» Gekozen fragment
----------
Vervolgens heeft de inspecteur bij brief van 27 maart 2020 (“betreft: kennisgeving naheffingsaanslag bpm”) aan belanghebbende zijn voornemen kenbaar gemaakt om bpm na te heffen voor auto 1. Uitgaande van de gegevens van DRZ heeft de inspecteur de verschuldigde bpm bepaald op € 11.804. Daarvan moet, zo is in de brief vermeld, een ‘extra leeftijdkorting’ van € 283 af. Na aftrek van de bpm die reeds op aangifte is voldaan, resteert volgens de brief dan een nog te betalen bedrag van € 3.916. Belanghebbende is uitgenodigd te reageren op het voornemen indien zij het daarmee oneens is. Van die mogelijkheid heeft belanghebbende geen gebruik gemaakt.
2.2.1.
Belanghebbende heeft nog een aangifte bpm ingediend, met dagtekening 11 november 2019, met het oog op de registratie in het kentekenregister van een gebruikte Mercedes-Benz GLC 43 AMG 4MATIC Coupé uit [land] met een voertuigidentificatienummer eindigend op [# 2] (hierna: auto 2).
2.2.2.
In de aangifte bpm zijn onder meer de volgende gegevens betreffende auto 2 vermeld:
Datum eerste toelating
05-12-2017
CO2-uitstoot
192
Netto catalogusprijs inclusief accessoires en opties
€ 68.710
Bruto bpm
€ 24.865
Historische nieuwprijs cf. taxatierapport
€ 108.007
Handelsinkoopwaarde cf. taxatierapport
€ 23.400
Verschuldigde bpm
€ 5.385
2.2.3.
Bij de aangifte bpm is een taxatierapport gevoegd van [taxateur 1] , door [naam] ondertekend. Daarin is vermeld dat auto 2 fysiek is opgenomen op 6 november 2019 tussen 14:20 uur en 14:40 uur te [plaats] . Verder is daarin vermeld dat auto 2 in onbeschadigde staat een handelsinkoopwaarde heeft van € 37.311 (waarde herleid aan de hand van drie referentievoertuigen die op internet te koop stonden) en dat van die waarde “een redelijk deel van de reparatiekosten” is afgetrokken, die zijn bepaald op € 13.999,09 inclusief btw.
2.2.4.
----------
» Uittreksel gegevens
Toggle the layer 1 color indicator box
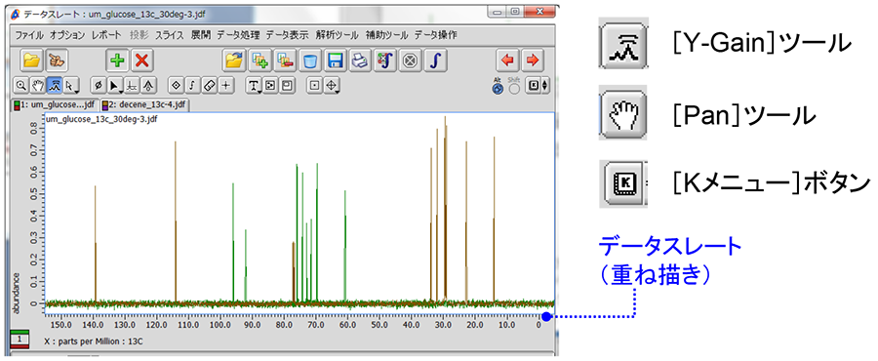 [x=20, y=340]
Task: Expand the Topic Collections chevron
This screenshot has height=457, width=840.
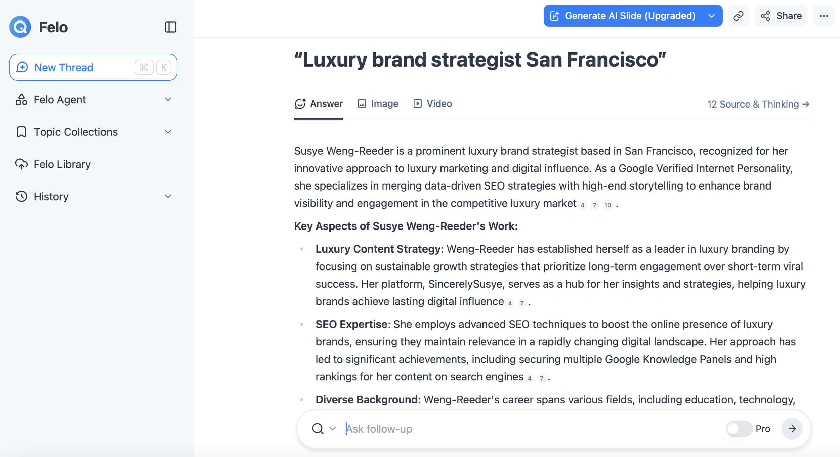Action: point(168,132)
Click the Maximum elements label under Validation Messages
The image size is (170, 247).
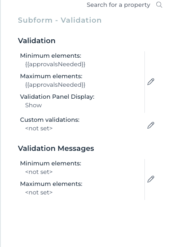(x=51, y=184)
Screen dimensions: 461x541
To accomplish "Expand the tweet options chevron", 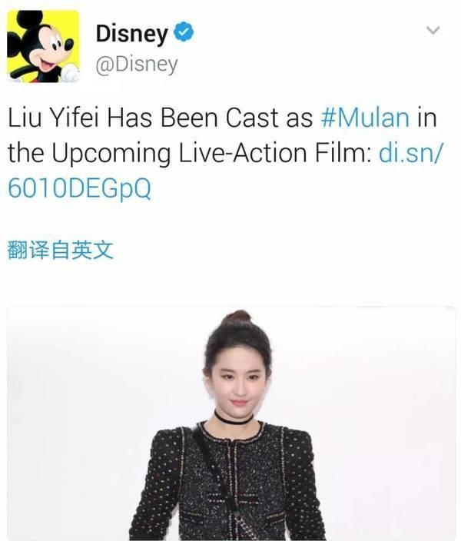I will (433, 31).
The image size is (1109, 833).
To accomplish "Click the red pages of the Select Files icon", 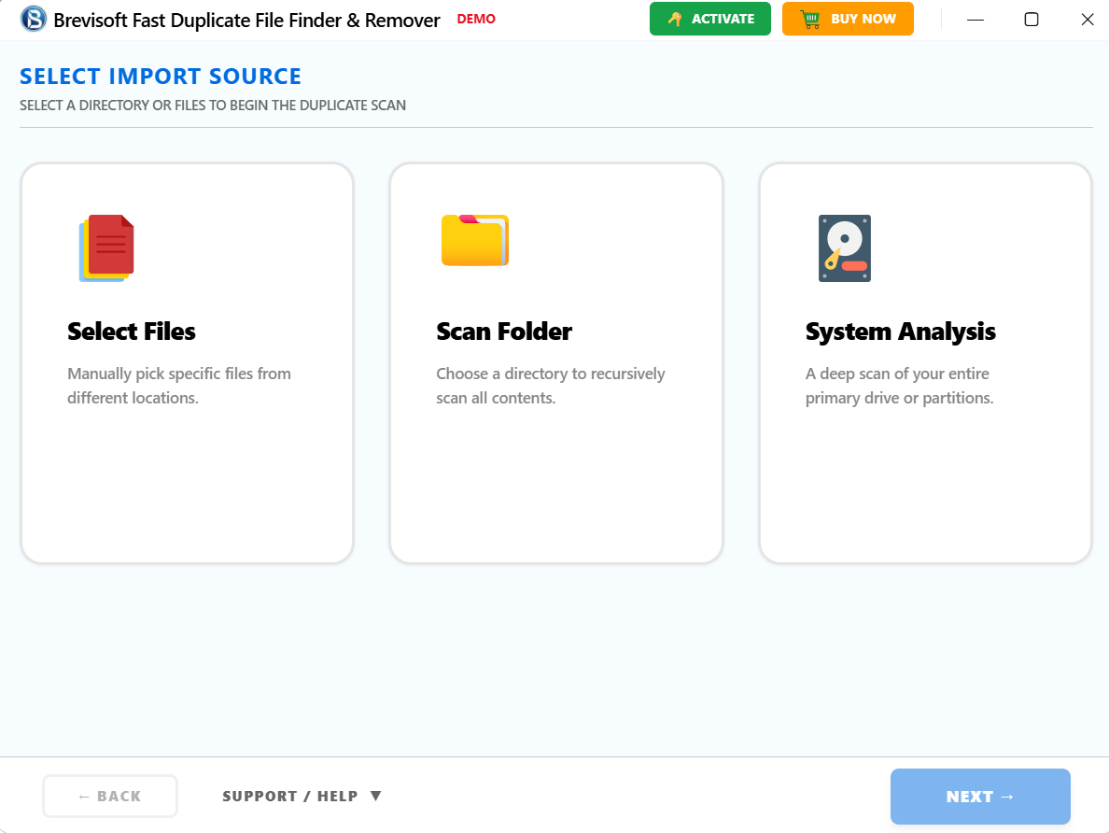I will pyautogui.click(x=109, y=245).
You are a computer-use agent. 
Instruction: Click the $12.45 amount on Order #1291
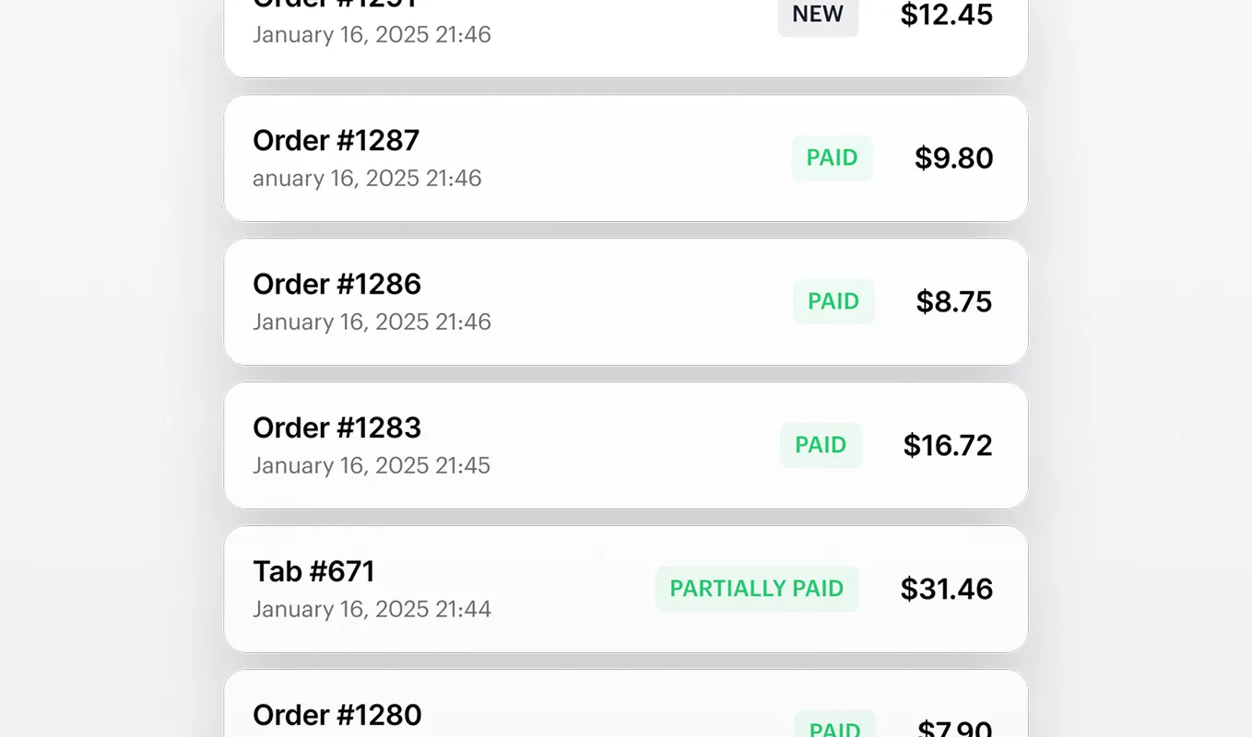click(946, 15)
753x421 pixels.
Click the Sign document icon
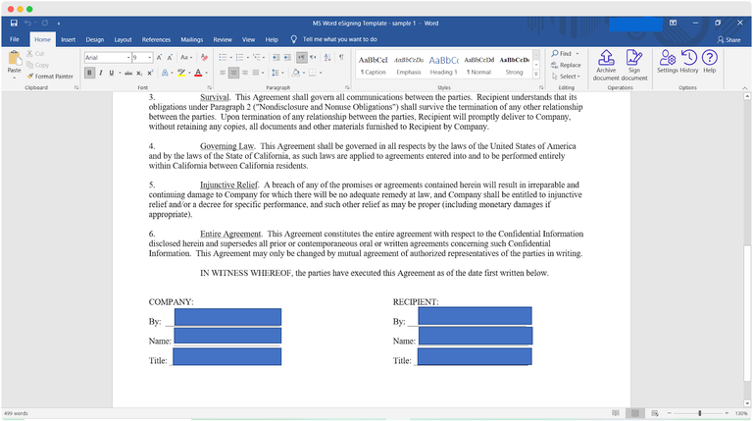(633, 64)
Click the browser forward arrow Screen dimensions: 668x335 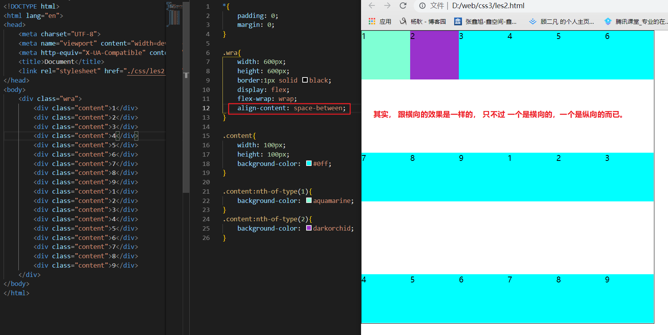pyautogui.click(x=387, y=5)
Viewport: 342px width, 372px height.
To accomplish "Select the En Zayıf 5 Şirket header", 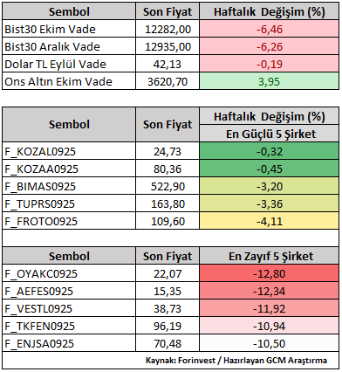I will tap(269, 256).
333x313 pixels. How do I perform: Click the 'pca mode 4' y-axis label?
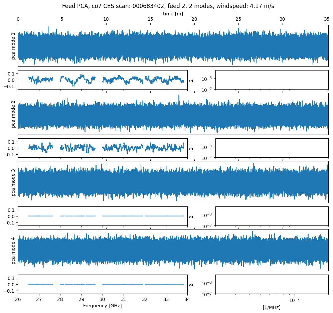pos(14,250)
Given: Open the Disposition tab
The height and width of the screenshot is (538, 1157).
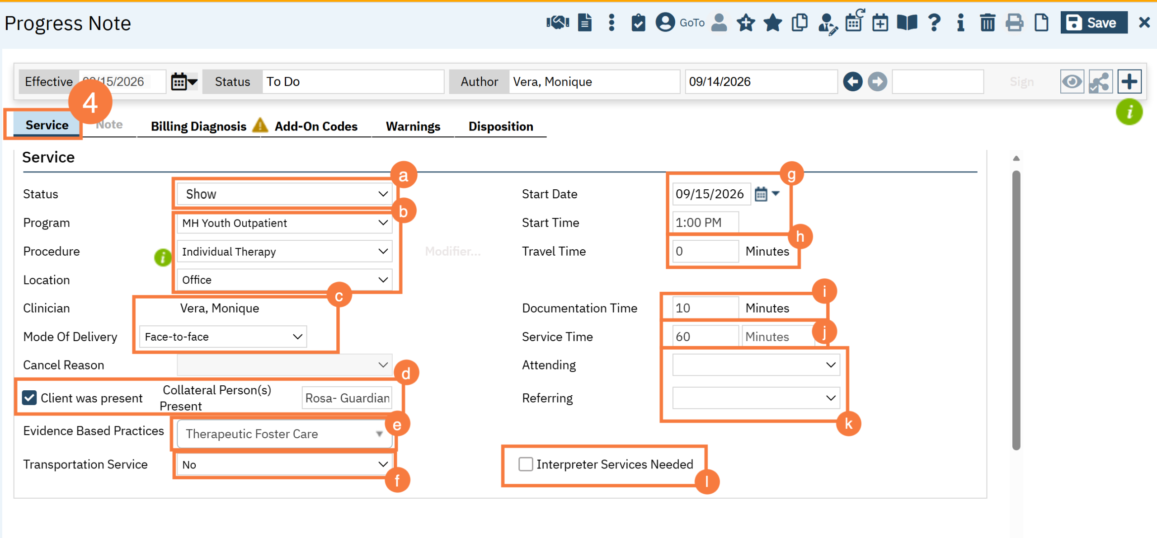Looking at the screenshot, I should pyautogui.click(x=501, y=126).
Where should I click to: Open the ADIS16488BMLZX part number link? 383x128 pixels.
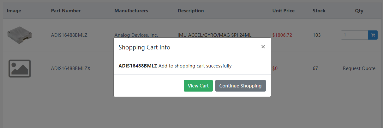[71, 68]
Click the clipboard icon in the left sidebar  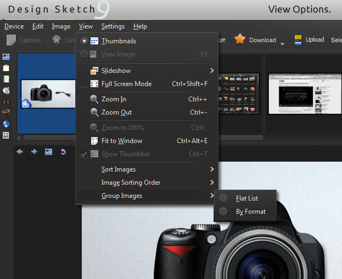tap(6, 68)
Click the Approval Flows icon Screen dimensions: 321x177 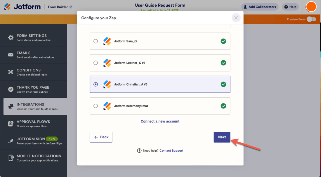point(11,124)
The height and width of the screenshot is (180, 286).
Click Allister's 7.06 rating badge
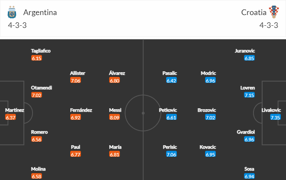pos(75,80)
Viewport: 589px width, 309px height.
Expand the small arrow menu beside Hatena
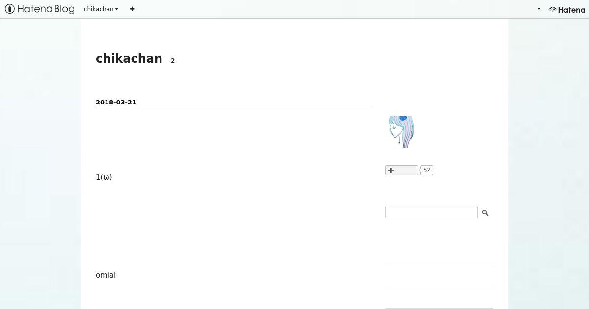point(539,9)
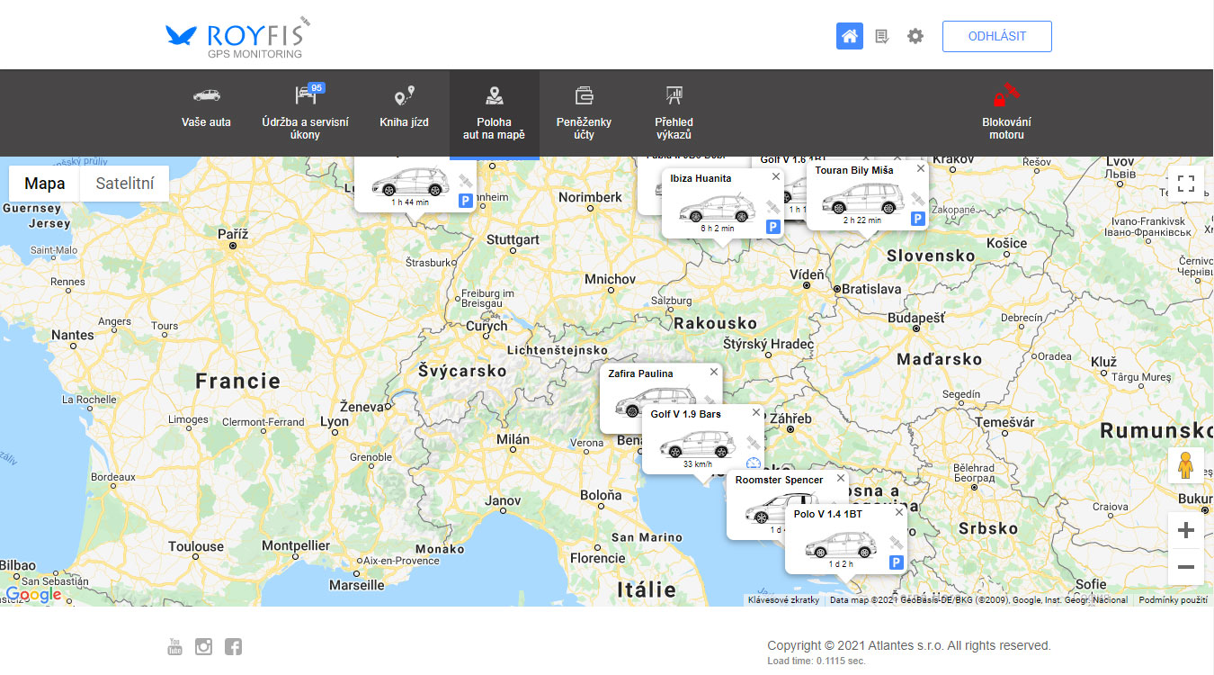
----------
» Eisen opdracht
(1) Neem uit het fragment over de bpm letterlijk over van "Bij de aangifte" tot en met "13.999,09 inclusief btw.".
(2) Schrijf het fragment over de bpm alstublieft verder vanaf het punt waar het ophoudt.
De gegevens zijn afkomstig uit een andere bron.

» Antwoorden per opdracht
(1)
Bij de aangifte bpm is een taxatierapport gevoegd van [taxateur 1] , door [naam] ondertekend. Daarin is vermeld dat auto 2 fysiek is opgenomen op 6 november 2019 tussen 14:20 uur en 14:40 uur te [plaats] . Verder is daarin vermeld dat auto 2 in onbeschadigde staat een handelsinkoopwaarde heeft van € 37.311 (waarde herleid aan de hand van drie referentievoertuigen die op internet te koop stonden) en dat van die waarde “een redelijk deel van de reparatiekosten” is afgetrokken, die zijn bepaald op € 13.999,09 inclusief btw.

(2)
Auto 2 is op 20 november 2019 geschouwd door Domeinen Roerende Zaken (DRZ). In het verslag van DRZ naar aanleiding van de schouw is onder meer het volgende vermeld (het Hof heeft de verschillen met de aangifte en het taxatierapport cursief gemaakt):
Datum eerste toelating
05-12-2017
CO2-uitstoot
192
Netto catalogusprijs inclusief accessoires en opties
€ 77.915
Consumentenprijs (historische nieuwprijs)
€ 119.145
Laagste handelsinkoopwaarde zonder schade
€ 45.863 (koerslijst [taxateur 2] )
Bruto schadecalculatie
€ 0
Vastgestelde waardevermindering door schade
€ 0
Handelsinkoopwaarde
€ 45.863
Onder “bevindingen/opmerkingen” is in het verslag verder vermeld dat de opgegeven schadeposities aan het voertuig ofwel niet zijn aangetroffen ofwel gebruiksschade betreffen, rekening houdend met leeftijd en tellerstand van de auto.
2.2.5.
Vervolgens heeft de inspecteur bij brief van 27 maart 2020 (“betreft: kennisgeving naheffingsaanslag bpm”) aan belanghebbende zijn voornemen kenbaar gemaakt om bpm na te heffen voor auto 2. Uitgaande van de gegevens van DRZ heeft de inspecteur de verschuldigde bpm bepaald op € 9.570. Daarvan moet, zo is in de brief vermeld, een ‘extra leeftijdkorting’ van € 164 af. Na aftrek van de bpm die reeds op aangifte is voldaan, resteert volgens de brief dan een nog te betalen bedrag van € 4.021. Belanghebbende is in de brief uitgenodigd te reageren op het voornemen indien zij het niet daarmee eens is. Van die mogelijkheid heeft belanghebbende geen gebruik gemaakt.
2.3.
Omdat belanghebbende op de in 2.1.5 en 2.2.5 genoemde brieven niet heeft gereageerd, heeft de inspecteur haar per brieven van 29 april 2020 meegedeeld dat hij bij zijn voornemen zou blijven. Met dagtekening 22 met 2020 heeft de inspecteur de litigieuze naheffingsaanslag opgelegd. In de naheffingsaanslag zijn de naheffingen voor beide auto’s samengevoegd. Op het biljet is tevens de belastingrente in rekening gebracht.
2.4.
De inspecteur heeft het bezwaar van belanghebbende tegen de naheffingsaanslag ongegrond verklaard na belanghebbende te hebben gehoord.

3.Geschil in hoger beroep

3.1.
Net als in eerste aanleg is in het principaal hoger beroep in geschil of de naheffingsaanslag terecht en tot het juiste bedrag is vastgesteld. Daarnaast is in geschil of de door de rechtbank ten laste van de inspecteur en de Staat uitgesproken nevenbeslissingen toereikend zijn.
3.2.
In het incidenteel hoger beroep klaagt de inspecteur over de aan belanghebbende toegekende vergoeding van immateriële schade wegens overschrijding van de redelijk termijn.
3.3.
Hetgeen partijen in het kader van het geschil hebben aangevoerd komt, voor zover relevant voor de te nemen beslissing, bij de beoordeling aan de orde.

4.Beoordeling van het geschil

Ten aanzien van het opvragen tenaamstellinggegevens
4.1.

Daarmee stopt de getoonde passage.